• [Consignes]:
1/ Relevez les mots hébreux employés dans le texte sur le judaïsme, sans les noms de personnes ni de lieux.
2/ Recopiez le texte sur le judaïsme en partant des mots « Le sacré, le » et en vous arrêtant après « une telle dichotomie. ». Remplacez « trépas » par « mort ».

Le sacré, le judaïsme… et moi

Publié le par Garrigues et Sentiers

Si bien des courants de pensée considèrent que nous sommes sur terre pour endurer une existence misérable et que tout finit par s’arranger une fois que nous passons de vie à trépas, le judaïsme ne se situe pas dans une telle dichotomie.

Pour lui, le bonheur n’attend pas le monde à venir, il se vit d’abord ici et maintenant. Le shabbat est précisément un jour, le plus sacré de tous, où le bien-être et le plaisir des sens (dans tous les sens du terme) trouvent leur apothéose. Ainsi le monde matériel et le monde spirituel s’y trouvent intimement liés. Comme chez les chrétiens j’imagine, tout être humain dispose d’un corps – une enveloppe éphémère qui est mise à notre disposition le temps de notre mission sur terre – et d’une âme dont la plus belle appellation hébraïque est la Néchama, insufflée par D., autrement dit une partie de lui-même, éternelle par essence. Pour que cette Néchama s’élève, il nous faut impérativement étudier. Pas la maçonnerie ou la musique, parbleu ! Nulle question de travail ou de distraction ici ! Non, il faut nous investir dans les textes sacrés, pour le dire simplement la loi écrite – la Torah qui est le livre révélé à Moïse par l’éternel au Mont Sinaï – ainsi que la loi orale, le Talmud qui concentre l'essentiel de la pensée hébraïque et se présente comme un commentaire de la loi écrite. D’ailleurs, soyons clairs : étudier ne suffit pas ! Il nous faut sans attendre mettre en œuvre ce qui est prescrit et ainsi nous comporter en hommes et en femmes vertueux. Le judaïsme n’a rien contre la pensée, mais nous ne sommes jugés que sur nos actes ! Les obligations envers notre prochain sont, à ce titre, au moins aussi importantes que les exigences envers D. En suivant de tels préceptes, celle ou celui qui rend service aux autres – cela se dit le Hessed en hébreu – gagne la vie éternelle.

• [Données fournies]:
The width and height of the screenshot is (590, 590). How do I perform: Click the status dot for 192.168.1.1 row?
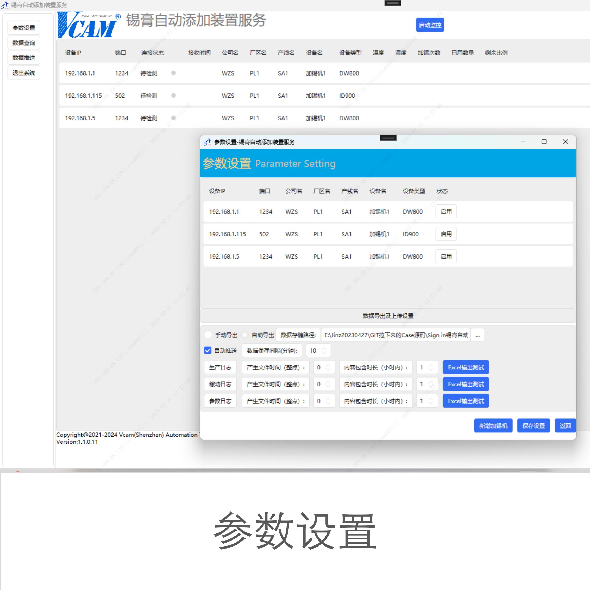click(173, 73)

• [Réponses]:
1/ shabbat, Néchama, Torah, Talmud, Hessed

2/
Le sacré, le judaïsme… et moi

Publié le par Garrigues et Sentiers

Si bien des courants de pensée considèrent que nous sommes sur terre pour endurer une existence misérable et que tout finit par s’arranger une fois que nous passons de vie à mort, le judaïsme ne se situe pas dans une telle dichotomie.